Telcos Flog Video Franchising
In his testimony before the Senate Commerce Committee today, Verizon Communications Inc. (NYSE: VZ) CEO Ivan Seidenberg called the local franchising process "a major impediment to our rapid entry in the video marketplace -- and a big obstacle to investment in broadband."
This is rather a change from his recent statements. In January, on a corporate conference call, Seidenberg said the franchising process wouldn't stop Verizon from reaching its deployment goals.
"I don't think there's a big issue associated with timing," Seidenberg said in January when addressing Wall Street on his company's earnings conference call. "I don't think there's any story there." (See Verizon Reports Q4.) "We don't feel that there's any impediment to our rolling out FiOS during the year 2006."

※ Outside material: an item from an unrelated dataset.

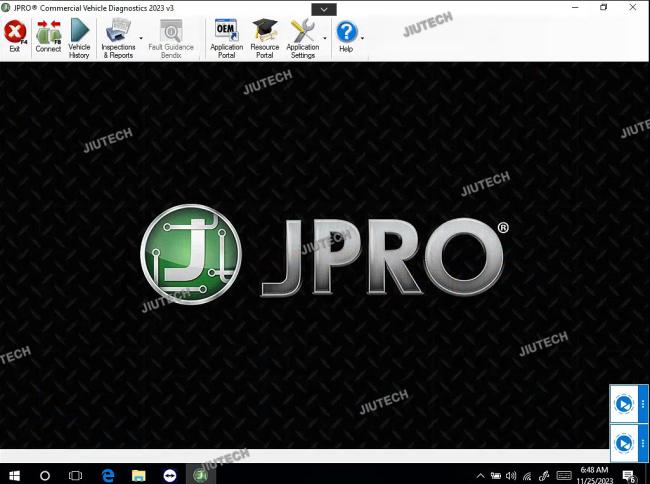Open Microsoft Edge from the taskbar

Whatever the case, Verizon is making a little more noise about not being happy with the process. That process, its executives have said, is forcing it to change its deployment plans when local authorities don't agree to its franchising demands.
But, while stumping in favor of a broader franchising system, Seidenberg did reiterate that Verizon is "prepared to pay local governments the same franchise fees that cable pays." That commitment includes carrying public access channels and "preserving the authority of state and local governments to manage public rights-of-way," Seidenberg says.

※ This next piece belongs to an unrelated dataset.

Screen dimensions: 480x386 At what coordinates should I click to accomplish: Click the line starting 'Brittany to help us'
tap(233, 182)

AT&T Inc. (NYSE: T) CEO Ed Whitacre came right out and admitted that AT&T will miss its IPTV deployment goals if something is not changed. "If the existing franchise process is applied to AT&T’s video offerings, we would have to obtain as many as 2,000 separate local franchises," Whitacre says. "If we were somehow miraculously able to sign one franchise agreement every single business day of the year, it would still take over seven and one-half years to complete this process."
In other words, if AT&T is forced to play by the same rules that were in place when it first announced it was going into the IPTV market, the company will hit its deployment goal of reaching 18 million homes by sometime in 2013 -- when Whitacre will be 70. (See SBC Stretches Lightspeed Timeline .)
Another side of the debate was taken by Cablevision Systems Corp. (NYSE: CVC)'s COO, Tom Rutledge who accused the phone companies of not trying to get franchises and cherry-picking areas for video deployment. "In New York and New Jersey, Verizon’s fiber upgrade is focused on wealthier, suburban areas but leaves rural and urban centers virtually untouched," Rutledge said.
He also pointed out that Verizon doesn't have enough pending applications to back up its claims of local community red tape. "In our service area of more than 400 communities, Verizon has only three local franchise applications pending."
Brad Evans, CEO of Cavalier Telephone Inc. weighed in on the side of a statewide franchising system, but he, too, declared his service immune. "Copper-based IPTV providers should be exempt from any requirements for a mandatory buildout," he said. "A buildout requirement would make IPTV investments totally unfeasible."
Commerce Committee Co-Chair Sen. Daniel Inouye (D-Hawaii) didn't sound as though it matters whether a telco TV service is IP or not. "Whether a video service is called a cable service, IPTV, or is based on some other type of technology, the regime for regulating these types of services -- where the provider controls the content included in the service offering -- should be consistent," he said.